| SUPPLIED MATERIAL |

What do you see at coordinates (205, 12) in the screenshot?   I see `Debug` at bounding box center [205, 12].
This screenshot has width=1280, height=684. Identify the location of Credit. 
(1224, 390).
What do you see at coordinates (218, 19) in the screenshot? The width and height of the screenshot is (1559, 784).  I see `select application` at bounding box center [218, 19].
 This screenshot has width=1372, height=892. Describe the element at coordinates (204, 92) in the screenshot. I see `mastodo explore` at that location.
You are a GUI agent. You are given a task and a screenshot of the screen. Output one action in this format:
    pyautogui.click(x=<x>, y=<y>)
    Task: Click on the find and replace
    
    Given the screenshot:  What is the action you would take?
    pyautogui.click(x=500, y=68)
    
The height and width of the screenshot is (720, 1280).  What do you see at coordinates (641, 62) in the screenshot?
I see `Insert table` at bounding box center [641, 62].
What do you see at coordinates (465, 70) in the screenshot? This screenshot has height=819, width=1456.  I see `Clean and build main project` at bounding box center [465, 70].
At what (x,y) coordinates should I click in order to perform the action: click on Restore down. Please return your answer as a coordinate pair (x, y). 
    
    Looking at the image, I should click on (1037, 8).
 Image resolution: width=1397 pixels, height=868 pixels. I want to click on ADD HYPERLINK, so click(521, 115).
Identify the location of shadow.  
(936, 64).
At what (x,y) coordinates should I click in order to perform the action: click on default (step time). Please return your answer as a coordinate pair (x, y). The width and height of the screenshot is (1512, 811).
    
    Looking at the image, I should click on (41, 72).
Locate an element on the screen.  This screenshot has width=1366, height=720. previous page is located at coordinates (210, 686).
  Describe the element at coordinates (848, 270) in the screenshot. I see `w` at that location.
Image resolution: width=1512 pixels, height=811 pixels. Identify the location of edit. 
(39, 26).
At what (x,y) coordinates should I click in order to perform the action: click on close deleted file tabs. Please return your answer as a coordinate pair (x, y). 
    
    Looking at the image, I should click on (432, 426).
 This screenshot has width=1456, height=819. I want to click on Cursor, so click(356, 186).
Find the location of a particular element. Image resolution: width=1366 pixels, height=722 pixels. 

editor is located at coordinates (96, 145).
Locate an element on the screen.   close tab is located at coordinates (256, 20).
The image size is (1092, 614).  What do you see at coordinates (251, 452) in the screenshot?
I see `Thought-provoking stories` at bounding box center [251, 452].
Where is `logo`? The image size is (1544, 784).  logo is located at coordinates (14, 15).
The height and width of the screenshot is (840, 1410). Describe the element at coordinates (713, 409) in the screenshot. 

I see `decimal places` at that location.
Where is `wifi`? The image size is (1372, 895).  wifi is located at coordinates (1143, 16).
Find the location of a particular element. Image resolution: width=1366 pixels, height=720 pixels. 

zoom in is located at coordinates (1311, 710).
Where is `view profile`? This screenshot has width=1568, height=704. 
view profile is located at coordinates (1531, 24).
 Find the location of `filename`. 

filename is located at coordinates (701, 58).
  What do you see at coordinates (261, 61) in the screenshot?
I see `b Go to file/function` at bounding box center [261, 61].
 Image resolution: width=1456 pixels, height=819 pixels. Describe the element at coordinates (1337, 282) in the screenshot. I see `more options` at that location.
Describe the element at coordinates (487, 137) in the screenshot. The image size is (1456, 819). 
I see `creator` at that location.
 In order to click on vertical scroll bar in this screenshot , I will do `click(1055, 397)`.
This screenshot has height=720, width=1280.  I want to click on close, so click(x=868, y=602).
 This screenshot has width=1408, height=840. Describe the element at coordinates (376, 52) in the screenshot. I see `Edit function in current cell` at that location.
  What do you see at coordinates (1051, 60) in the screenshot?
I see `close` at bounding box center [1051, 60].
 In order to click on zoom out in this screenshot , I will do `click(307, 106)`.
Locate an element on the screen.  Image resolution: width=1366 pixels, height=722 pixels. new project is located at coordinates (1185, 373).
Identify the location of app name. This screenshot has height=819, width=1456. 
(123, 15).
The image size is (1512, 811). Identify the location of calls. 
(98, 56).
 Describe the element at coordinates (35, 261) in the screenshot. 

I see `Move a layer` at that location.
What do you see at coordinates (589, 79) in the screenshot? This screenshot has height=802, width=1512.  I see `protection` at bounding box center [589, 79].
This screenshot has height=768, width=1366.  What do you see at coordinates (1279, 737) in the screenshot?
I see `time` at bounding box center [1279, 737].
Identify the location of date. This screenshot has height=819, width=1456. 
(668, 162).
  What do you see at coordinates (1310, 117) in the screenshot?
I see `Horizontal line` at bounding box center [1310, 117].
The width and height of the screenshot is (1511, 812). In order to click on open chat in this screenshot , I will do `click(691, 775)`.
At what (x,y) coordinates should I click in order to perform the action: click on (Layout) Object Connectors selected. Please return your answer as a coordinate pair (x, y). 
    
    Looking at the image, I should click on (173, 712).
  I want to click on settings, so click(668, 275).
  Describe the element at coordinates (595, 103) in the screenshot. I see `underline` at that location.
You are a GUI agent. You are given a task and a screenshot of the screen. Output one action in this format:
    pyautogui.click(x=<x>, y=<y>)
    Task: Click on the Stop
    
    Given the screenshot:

| YOUR GOAL |
List every line of the items above that contains the string "profile", matching case exactly.

| FINISHED TASK |
Where is `view profile`? This screenshot has width=1568, height=704. 
view profile is located at coordinates (1531, 24).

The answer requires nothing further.